Humans have long been enamored with dolphins. There is something irresistible about dolphins’ playfulness and agility in the water. We portray them in television and film as heroes saving humans from danger through remarkable feats of strength and tenacity. Some people have reported that dolphins saved them from drowning or shark attacks. Now, dolphins may save humans, thanks to a database full of genetic data.

“Dolphins and humans are very, very similar creatures,” says Ben Neely from the National Institute of Standards and Technology (NIST). “As mammals, we share a number of proteins, and our bodies function in many similar ways, even though we are terrestrial and dolphins live in the water all their lives.” But what does dolphin genome mapping mean for human health and medicine?

Neely and his colleagues have built a detailed, searchable index of all the proteins found in the bottlenose dolphin genome. A genome is the complete set of genetic material present in an organism. The researchers say that this project is built on years of marine mammal research. They hope that the results of this work will aid wildlife biologists, veterinary professionals, and biomedical researchers.

“It’s amazing to think that we are at a point where cutting-edge research on marine mammals can directly advance human biomedical discoveries,” Neely says.

Studying the Dolphin Genome for Human Health
Dusky dolphin (Lagenorhynchus obscurus), New Zealand. Photo by Dr. Mridula Srinivasan, courtesy of NOAA via Flickr, CC 2.0 license.
Dolphin genome protein maps

Though the bottlenose dolphin (Tursiops truncatus) genome was first mapped back in 2008, improved technology has made it possible to build a new, more complete map of all of the proteins produced by dolphin DNA.

“Once you can identify all of the proteins and know their amounts as expressed by the genome, you can figure out what’s going on in the bottlenose dolphin’s biological systems in this really detailed manner,” Neely explains.

This dolphin genome study is part of an emerging field called proteomics. In the case of dolphins, proteomic work has a wide variety of potential applications. The researchers hope that zoos and aquariums will use it to improve the care of bottlenose dolphins. They also predict that other people could use it to better assess wild dolphin populations and study the impacts of environmental contaminants on the global oceanic food web.

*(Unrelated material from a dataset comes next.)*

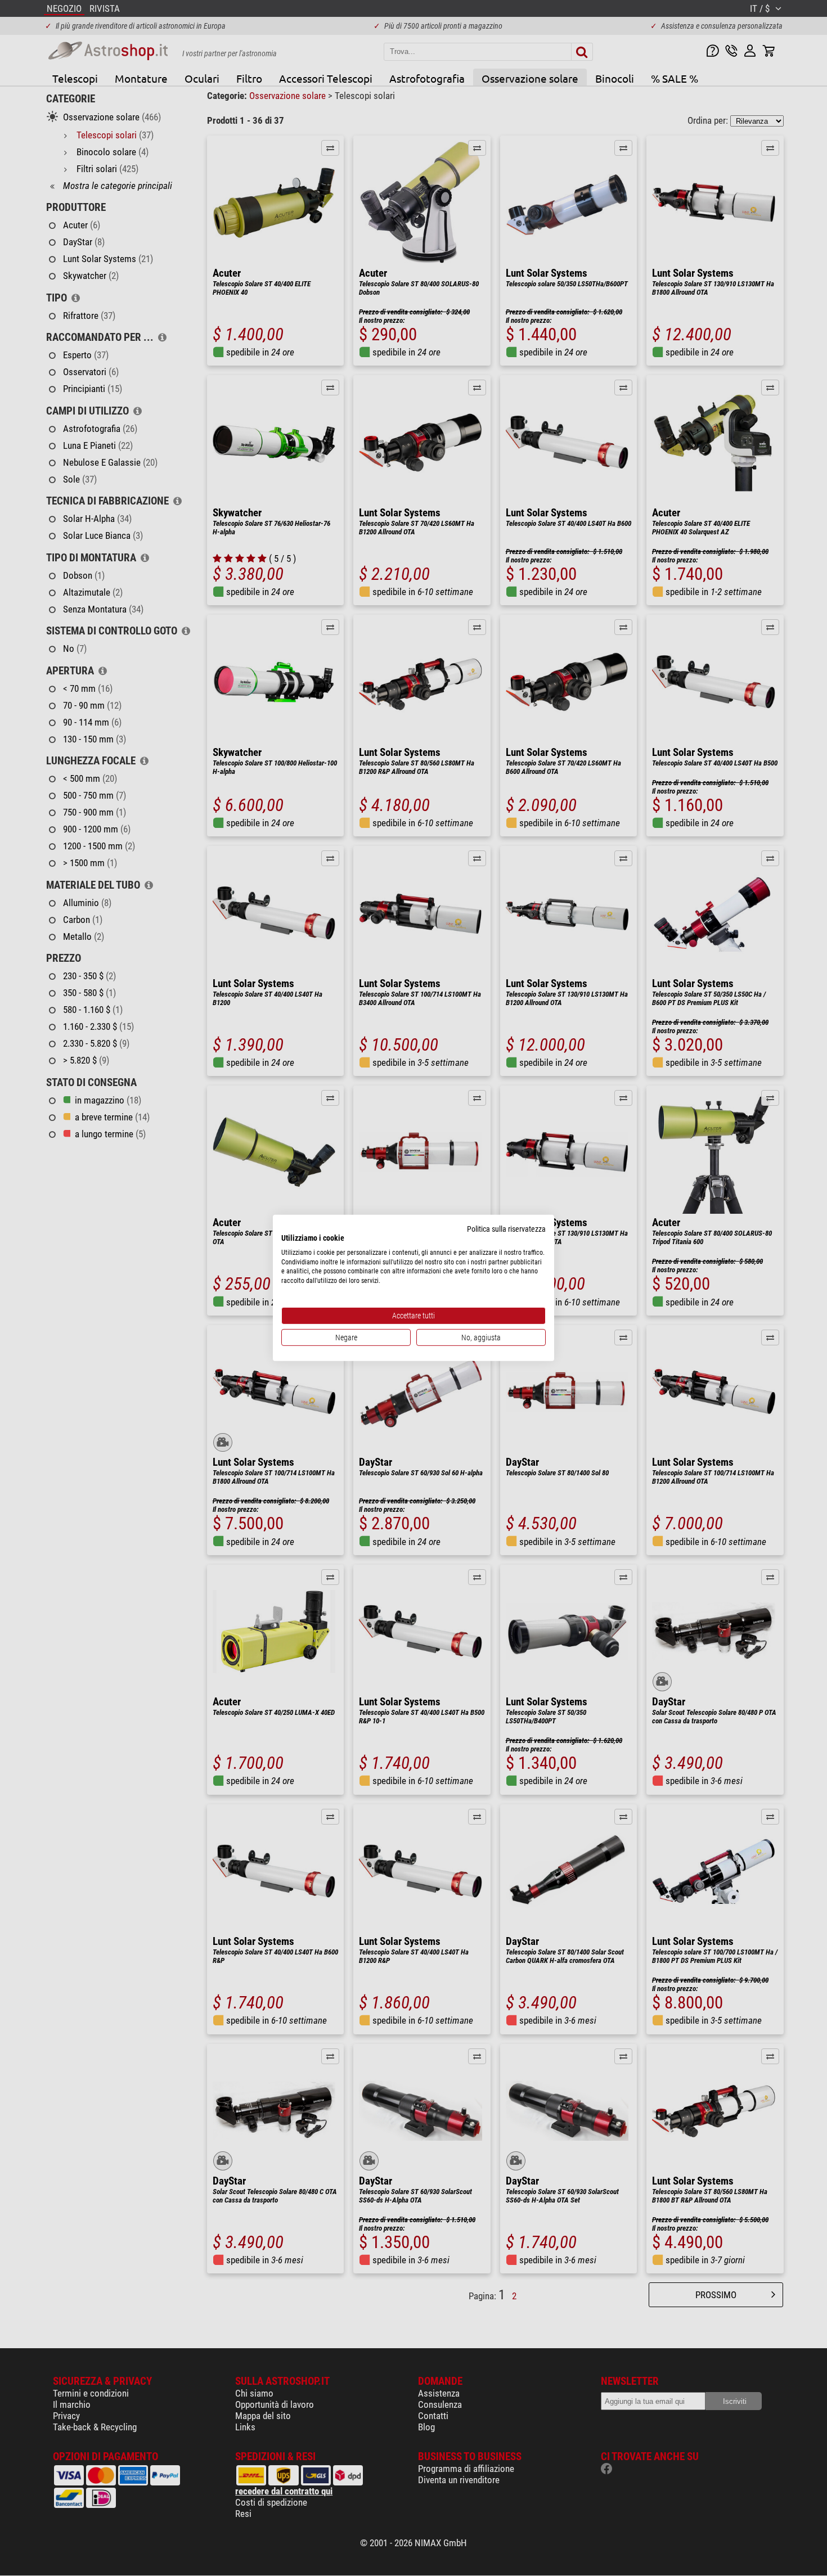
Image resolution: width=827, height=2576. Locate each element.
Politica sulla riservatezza (506, 1228)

But mapping the dolphin genome is already helping humans to better understand how our own bodies work. Researchers are comparing the proteins of humans and other mammals. It is possible that those findings could eventually be used to develop new, more precise treatment methods for human medical problems.

Studying the Dolphin Genome for Human Health
Dusky dolphin (Lagenorhynchus obscurus), New Zealand. Photo by Dr. Mridula Srinivasan, courtesy of NOAA via Flickr, CC 2.0 license.
Dolphins’ deep-diving kidney function

How marine mammals are able to shut off the blood flow to many of their organs as they descend has long puzzled biologists. If blood stops flowing to our own human organs for even a few seconds, we can suffer a stroke, kidney failure, or even death. So how do dolphins survive what to us would cause irreparable trauma?

The answer may lie in lesser-known proteins in the blood of marine mammals. Those proteins may protect bottlenose dolphins’ kidneys and hearts from damage when blood flow and oxygen flow start and stop. One of these proteins is called vanin-1. Humans produce vanin-1 but in much smaller amounts.

“There’s this gap in the knowledge about genes and the proteins they make. We are missing a huge piece of the puzzle in how these animals do what they do,” says Mike Janech from the Medical University of South Carolina. “Genes carry the information of life, but proteins execute the functions.”

Researchers now want to know if elevating levels of vanin-1 may offer protection to human kidneys. Time will tell where this new research leads.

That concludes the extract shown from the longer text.